GIVEN RECORDS

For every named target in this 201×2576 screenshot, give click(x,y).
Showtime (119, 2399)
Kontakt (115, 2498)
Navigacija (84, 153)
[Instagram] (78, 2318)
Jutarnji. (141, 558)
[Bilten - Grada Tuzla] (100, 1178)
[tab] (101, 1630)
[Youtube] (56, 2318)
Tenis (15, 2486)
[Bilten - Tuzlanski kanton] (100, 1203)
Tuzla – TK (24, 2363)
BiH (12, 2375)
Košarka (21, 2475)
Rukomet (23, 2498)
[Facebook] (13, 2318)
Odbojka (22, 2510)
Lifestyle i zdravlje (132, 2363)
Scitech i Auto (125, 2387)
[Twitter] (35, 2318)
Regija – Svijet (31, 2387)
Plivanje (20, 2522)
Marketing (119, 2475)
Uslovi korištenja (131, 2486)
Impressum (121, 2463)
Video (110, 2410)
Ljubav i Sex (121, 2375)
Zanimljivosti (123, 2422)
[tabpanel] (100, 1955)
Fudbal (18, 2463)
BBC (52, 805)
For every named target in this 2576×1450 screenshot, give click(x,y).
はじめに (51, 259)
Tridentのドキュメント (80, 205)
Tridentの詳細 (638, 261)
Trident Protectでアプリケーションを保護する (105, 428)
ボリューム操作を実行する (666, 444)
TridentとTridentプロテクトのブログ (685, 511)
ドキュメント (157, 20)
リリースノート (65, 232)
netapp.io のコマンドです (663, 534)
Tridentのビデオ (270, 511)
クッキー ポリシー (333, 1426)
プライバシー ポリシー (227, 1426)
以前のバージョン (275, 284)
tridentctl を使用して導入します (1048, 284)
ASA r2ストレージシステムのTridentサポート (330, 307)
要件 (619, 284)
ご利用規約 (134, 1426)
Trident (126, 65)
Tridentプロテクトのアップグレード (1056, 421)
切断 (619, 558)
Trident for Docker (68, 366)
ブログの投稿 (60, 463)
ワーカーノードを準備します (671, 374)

WORK TASK
Take every line above carrying "Bilten" and return it.

EXERCISE OUTPUT
[Bilten - Grada Tuzla] (100, 1178)
[Bilten - Tuzlanski kanton] (100, 1203)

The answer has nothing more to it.